When Heda could bear it no longer, their peckpeckpecking on her sliding kitchen door, she would hide from their sight in the front hall bathroom. She would sit on the edge of the tub with the lights off until the last confused taps sputtered out, and the penguins shuffled away hurt and hungry. She let the water run in the sink and observed how the sound of running water became the noise of nothing at all, the closer she listened.

Heda was already in her late thirties when she and Murphy and their two boys moved to Western Cape, a hilly city pressed into Africa's southern edge. It was a place the couple had visited on their honeymoon. Murphy was granted three weeks leave from his squadron, and together they crossed Africa by bush plane and imagined their future home in every cozy valley. Before returning to the damp suburbs of London where both had been raised and where they in turn would bring up their boys, they had made love in tents and in fancy hotels; so many promises in the dark. 

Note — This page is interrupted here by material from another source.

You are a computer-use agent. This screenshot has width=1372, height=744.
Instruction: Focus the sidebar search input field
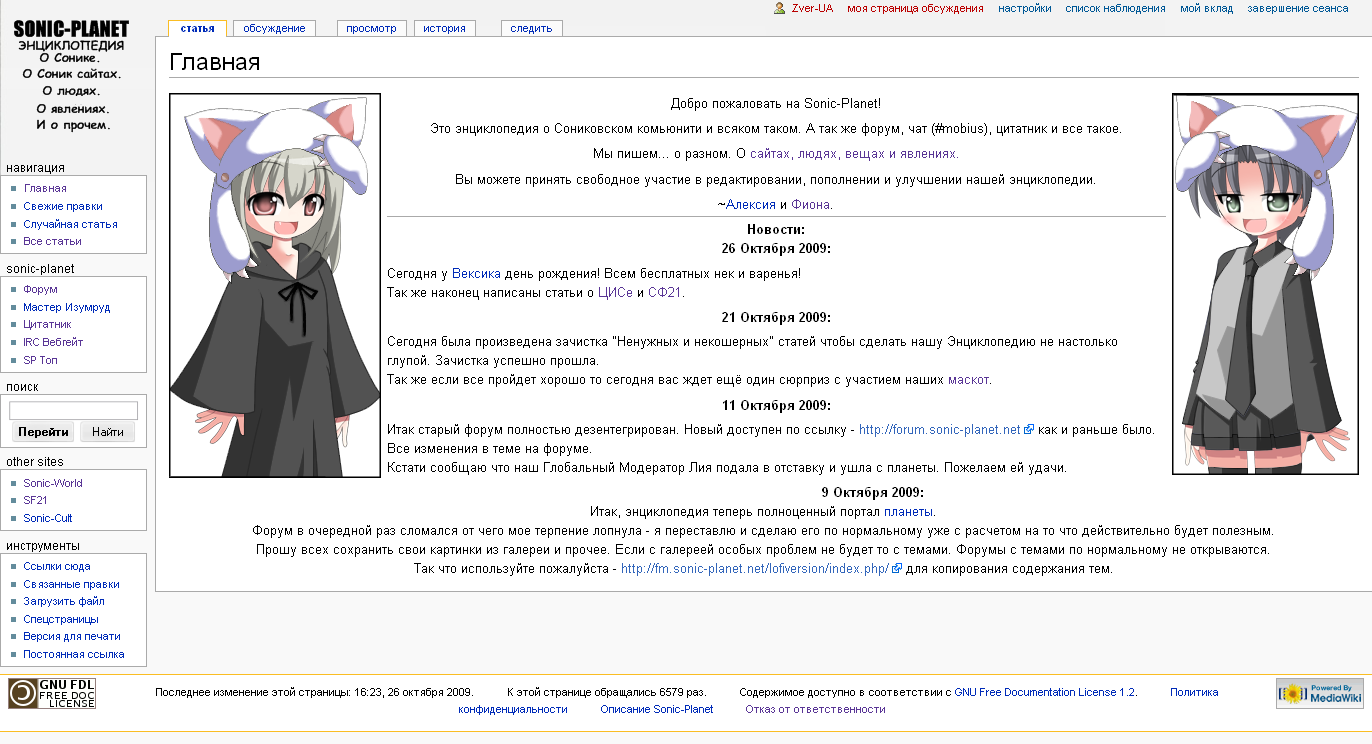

Separated from the experience of her honeymoon by almost two decades, living in Western Cape was lonelier than Heda had anticipated. It was a loneliness exclusive to those who have known the fecundity and ruckus of young family love. Too soon, the boys fell away from her immediate care, and into the highly privatized routine of very young men. Murphy slowed and fattened, retiring from the service after nearly 40 years to accept a professorial appointment from a university in the next town over. He taught History from memory to preoccupied freshmen. During those years Heda was alone a great deal.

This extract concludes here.